Abstract 1428: Cyclophilin a Promotes Vascular Oxidative Stress and Accelerates Development of Angiotensin II-Induced Aortic Aneurysms

Abstract

Cyclophilin A (CyPA) is a chaperone protein secreted from vascular smooth muscle cells (VSMC) in response to reactive oxygen species (ROS), that stimulates VSMC migration and inflammatory cell migration in vitro. Abdominal aortic aneurysm (AAA) formation involves inflammatory cytokine release, leukocyte recruitment, aortic wall degradation, and neovascularization. We hypothesized that VSMC-derived CyPA contributes to AAA pathogenesis due to its proinflammatory properties. To determine the role of CyPA in AAA formation, ApoE −/− and ApoE −/− CyPA −/− mice were infused with angiotensin II (AngII, 1000 ng/min/kg) for 4 weeks.

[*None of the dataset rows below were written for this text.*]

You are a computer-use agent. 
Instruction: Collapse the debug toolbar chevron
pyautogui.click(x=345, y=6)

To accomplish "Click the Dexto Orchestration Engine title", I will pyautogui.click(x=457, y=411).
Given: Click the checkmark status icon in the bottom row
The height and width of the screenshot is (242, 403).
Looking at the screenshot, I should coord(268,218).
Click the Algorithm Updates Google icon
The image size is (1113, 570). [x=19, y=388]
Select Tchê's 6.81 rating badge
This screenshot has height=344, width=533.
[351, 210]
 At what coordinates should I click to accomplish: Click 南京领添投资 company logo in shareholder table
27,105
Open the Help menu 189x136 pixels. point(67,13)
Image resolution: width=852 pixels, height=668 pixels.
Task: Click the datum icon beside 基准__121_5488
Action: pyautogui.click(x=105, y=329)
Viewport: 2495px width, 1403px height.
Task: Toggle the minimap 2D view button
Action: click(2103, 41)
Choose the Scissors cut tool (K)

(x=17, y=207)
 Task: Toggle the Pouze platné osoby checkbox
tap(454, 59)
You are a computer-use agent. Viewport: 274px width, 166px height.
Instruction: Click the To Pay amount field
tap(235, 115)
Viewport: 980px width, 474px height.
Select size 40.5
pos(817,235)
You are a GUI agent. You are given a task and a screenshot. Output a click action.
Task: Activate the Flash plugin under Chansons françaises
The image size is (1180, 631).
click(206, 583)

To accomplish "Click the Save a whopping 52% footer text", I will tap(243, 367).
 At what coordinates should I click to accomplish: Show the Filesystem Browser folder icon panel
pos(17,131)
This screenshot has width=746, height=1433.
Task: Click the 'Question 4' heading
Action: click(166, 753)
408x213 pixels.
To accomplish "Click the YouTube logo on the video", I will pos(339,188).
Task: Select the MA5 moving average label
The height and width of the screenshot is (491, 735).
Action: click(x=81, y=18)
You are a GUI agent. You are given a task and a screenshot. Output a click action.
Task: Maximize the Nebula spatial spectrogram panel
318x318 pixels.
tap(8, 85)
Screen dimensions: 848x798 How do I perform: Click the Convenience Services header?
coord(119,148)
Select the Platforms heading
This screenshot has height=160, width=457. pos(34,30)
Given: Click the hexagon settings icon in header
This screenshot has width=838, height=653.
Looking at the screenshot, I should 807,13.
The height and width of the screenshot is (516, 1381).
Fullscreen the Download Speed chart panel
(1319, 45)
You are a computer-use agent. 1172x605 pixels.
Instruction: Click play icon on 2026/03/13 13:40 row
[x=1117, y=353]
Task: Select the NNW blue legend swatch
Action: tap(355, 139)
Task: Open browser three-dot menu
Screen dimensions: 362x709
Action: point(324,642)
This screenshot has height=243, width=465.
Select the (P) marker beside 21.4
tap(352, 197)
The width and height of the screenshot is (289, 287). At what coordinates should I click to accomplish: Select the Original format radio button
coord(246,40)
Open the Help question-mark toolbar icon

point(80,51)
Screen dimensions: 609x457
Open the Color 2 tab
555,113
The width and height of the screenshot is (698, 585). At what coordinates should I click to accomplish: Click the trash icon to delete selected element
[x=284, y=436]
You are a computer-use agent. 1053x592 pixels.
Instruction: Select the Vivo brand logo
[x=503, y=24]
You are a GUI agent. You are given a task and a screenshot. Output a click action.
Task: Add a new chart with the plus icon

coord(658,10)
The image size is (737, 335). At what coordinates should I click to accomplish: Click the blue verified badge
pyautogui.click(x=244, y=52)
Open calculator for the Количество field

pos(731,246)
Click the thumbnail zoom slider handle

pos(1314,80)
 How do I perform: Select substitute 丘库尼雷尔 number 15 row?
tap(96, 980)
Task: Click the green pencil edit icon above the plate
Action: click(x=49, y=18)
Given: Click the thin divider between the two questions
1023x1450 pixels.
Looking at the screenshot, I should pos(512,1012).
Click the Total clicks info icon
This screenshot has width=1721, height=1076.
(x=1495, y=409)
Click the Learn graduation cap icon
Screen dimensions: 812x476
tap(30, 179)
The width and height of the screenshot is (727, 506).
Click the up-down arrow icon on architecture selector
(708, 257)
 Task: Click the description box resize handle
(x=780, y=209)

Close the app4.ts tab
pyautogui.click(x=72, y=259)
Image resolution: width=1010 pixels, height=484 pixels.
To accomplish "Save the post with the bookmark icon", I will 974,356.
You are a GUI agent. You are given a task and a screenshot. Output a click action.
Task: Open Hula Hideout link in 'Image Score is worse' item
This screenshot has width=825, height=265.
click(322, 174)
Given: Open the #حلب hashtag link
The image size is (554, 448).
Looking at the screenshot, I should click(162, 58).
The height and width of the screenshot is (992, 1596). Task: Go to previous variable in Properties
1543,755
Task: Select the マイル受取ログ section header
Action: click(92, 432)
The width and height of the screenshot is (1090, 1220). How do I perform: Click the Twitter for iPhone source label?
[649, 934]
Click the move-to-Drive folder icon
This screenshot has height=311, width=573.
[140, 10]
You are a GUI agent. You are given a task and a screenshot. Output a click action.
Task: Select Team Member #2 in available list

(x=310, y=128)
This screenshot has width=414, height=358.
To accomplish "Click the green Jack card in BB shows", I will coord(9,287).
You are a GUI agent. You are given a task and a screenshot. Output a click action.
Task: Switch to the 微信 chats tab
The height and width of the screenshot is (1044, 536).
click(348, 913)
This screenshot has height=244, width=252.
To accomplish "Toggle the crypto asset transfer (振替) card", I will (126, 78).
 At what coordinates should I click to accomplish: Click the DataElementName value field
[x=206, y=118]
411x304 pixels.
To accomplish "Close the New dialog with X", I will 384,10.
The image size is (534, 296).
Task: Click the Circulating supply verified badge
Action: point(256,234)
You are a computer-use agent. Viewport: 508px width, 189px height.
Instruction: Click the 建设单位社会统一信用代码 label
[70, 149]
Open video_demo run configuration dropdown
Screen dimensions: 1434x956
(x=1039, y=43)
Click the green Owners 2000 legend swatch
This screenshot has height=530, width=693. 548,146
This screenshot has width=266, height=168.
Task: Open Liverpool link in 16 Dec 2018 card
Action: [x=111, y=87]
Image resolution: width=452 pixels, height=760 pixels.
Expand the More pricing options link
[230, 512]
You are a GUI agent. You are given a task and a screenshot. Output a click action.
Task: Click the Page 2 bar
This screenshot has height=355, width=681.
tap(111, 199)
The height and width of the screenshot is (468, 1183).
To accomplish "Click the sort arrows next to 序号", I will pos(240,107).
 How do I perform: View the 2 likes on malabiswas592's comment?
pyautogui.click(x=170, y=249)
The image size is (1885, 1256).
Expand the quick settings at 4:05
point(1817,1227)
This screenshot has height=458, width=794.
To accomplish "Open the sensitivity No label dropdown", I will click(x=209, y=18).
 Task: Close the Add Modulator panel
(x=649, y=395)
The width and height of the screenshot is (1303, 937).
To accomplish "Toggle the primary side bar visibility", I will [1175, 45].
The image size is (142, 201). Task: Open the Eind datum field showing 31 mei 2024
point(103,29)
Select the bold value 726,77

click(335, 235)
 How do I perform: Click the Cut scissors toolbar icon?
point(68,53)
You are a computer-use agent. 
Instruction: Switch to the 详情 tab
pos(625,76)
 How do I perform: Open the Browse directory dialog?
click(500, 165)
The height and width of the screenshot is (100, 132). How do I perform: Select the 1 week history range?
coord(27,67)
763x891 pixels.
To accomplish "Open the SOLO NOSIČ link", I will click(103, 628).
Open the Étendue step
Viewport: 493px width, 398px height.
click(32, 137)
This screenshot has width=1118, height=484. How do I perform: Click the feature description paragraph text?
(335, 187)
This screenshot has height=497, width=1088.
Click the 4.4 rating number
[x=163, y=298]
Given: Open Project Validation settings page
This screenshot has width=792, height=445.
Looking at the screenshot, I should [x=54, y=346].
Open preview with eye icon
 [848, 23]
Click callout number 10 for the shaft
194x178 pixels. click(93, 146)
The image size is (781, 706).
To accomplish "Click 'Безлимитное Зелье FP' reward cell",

There were no differences in blood pressure and cholesterol between ApoE −/− and ApoE −/− CyPA −/− mice before and after Ang II treatment. AngII-induced AAA formation and aortic rupture was frequently observed in ApoE −/− mice (89% and 40%). In contrast, ApoE −/− CyPA −/− mice were completely protected from AngII-induced AAA formation and aortic rupture (0% and 0%). ApoE −/− CyPA −/− mice showed decreased levels of monocyte chemoattractant protein (MCP)-1 in the aorta and lacked elastic lamina degradation, microvessel formation, and aortic expansion. In response to AngII, recruitment of leukocytes to the aortic wall was markedly impaired in ApoE −/− CyPA −/− mice compared with ApoE −/− mice (counts/area; 8.6±4.3 vs. 60.0±13.8, P <0.01). The incidence of AAA was 63% in CyPA +/+ marrow-transplanted ApoE −/− mice, while the incidence of AAA in ApoE −/− CyPA −/− mice remained 0% after transplantation of CyPA +/+ bone marrow cells. In situ and gelatin zymography demonstrated that CyPA was required for matrix metalloproteinase (MMP) activation in aortic wall. Treatment of mouse aortic wild-type VSMC with AngII augmented MMP activity, which was significantly less in CyPA −/− VSMC. Treatment of VSMC with 100 nM CyPA augmented MMP activity, suggesting the importance of extracellular CyPA as well as intracellular CyPA. Finally, VSMC-specific CyPA overexpressing mice revealed augmented AngII-induced MMP activity in the vascular wall. Vascular-derived CyPA contributes to AAA pathogenesis in mice by increasing proinflammatory cytokine expression, inflammatory cell migration, and MMP activation. This research has received full or partial funding support from the American Heart Association, AHA Founders Affiliate (Connecticut, Maine, Massachusetts, New Hampshire, New Jersey, New York, Rhode Island, Vermont).